### Your task
Among the records below, find the line that has "This screenshot has height=717, width=1388."; from there, give the lines again exactly, and stop after the line that has "Task: Click the Zoom Out magnifier icon".

### Given information
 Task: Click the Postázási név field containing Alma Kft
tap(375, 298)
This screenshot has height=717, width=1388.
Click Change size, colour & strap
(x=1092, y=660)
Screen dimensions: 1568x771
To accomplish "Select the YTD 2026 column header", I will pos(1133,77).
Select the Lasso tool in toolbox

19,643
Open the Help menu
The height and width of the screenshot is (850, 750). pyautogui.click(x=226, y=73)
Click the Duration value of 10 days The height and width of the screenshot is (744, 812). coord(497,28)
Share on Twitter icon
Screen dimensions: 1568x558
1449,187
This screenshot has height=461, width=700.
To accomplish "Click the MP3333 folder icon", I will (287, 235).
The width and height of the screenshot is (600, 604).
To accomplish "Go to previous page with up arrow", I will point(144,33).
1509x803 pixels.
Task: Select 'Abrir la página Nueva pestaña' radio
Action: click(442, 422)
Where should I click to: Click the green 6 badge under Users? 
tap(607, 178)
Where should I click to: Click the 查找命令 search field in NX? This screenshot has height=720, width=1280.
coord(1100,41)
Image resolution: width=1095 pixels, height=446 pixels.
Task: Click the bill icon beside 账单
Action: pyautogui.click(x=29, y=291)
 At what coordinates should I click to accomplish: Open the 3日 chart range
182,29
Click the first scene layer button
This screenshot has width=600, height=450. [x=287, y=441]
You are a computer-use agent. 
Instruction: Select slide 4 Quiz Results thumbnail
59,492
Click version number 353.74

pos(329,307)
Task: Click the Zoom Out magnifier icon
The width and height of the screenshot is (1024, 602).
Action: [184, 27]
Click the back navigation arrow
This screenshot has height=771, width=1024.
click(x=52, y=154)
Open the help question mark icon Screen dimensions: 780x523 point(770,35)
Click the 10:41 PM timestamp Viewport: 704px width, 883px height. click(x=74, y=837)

### Result below
This screenshot has height=717, width=1388.
Click Change size, colour & strap
(x=1092, y=660)
Screen dimensions: 1568x771
To accomplish "Select the YTD 2026 column header", I will pos(1133,77).
Select the Lasso tool in toolbox

19,643
Open the Help menu
The height and width of the screenshot is (850, 750). pyautogui.click(x=226, y=73)
Click the Duration value of 10 days The height and width of the screenshot is (744, 812). coord(497,28)
Share on Twitter icon
Screen dimensions: 1568x558
1449,187
This screenshot has height=461, width=700.
To accomplish "Click the MP3333 folder icon", I will (287, 235).
The width and height of the screenshot is (600, 604).
To accomplish "Go to previous page with up arrow", I will point(144,33).
1509x803 pixels.
Task: Select 'Abrir la página Nueva pestaña' radio
Action: click(442, 422)
Where should I click to: Click the green 6 badge under Users? 
tap(607, 178)
Where should I click to: Click the 查找命令 search field in NX? This screenshot has height=720, width=1280.
coord(1100,41)
Image resolution: width=1095 pixels, height=446 pixels.
Task: Click the bill icon beside 账单
Action: pyautogui.click(x=29, y=291)
 At what coordinates should I click to accomplish: Open the 3日 chart range
182,29
Click the first scene layer button
This screenshot has width=600, height=450. [x=287, y=441]
You are a computer-use agent. 
Instruction: Select slide 4 Quiz Results thumbnail
59,492
Click version number 353.74

pos(329,307)
Task: Click the Zoom Out magnifier icon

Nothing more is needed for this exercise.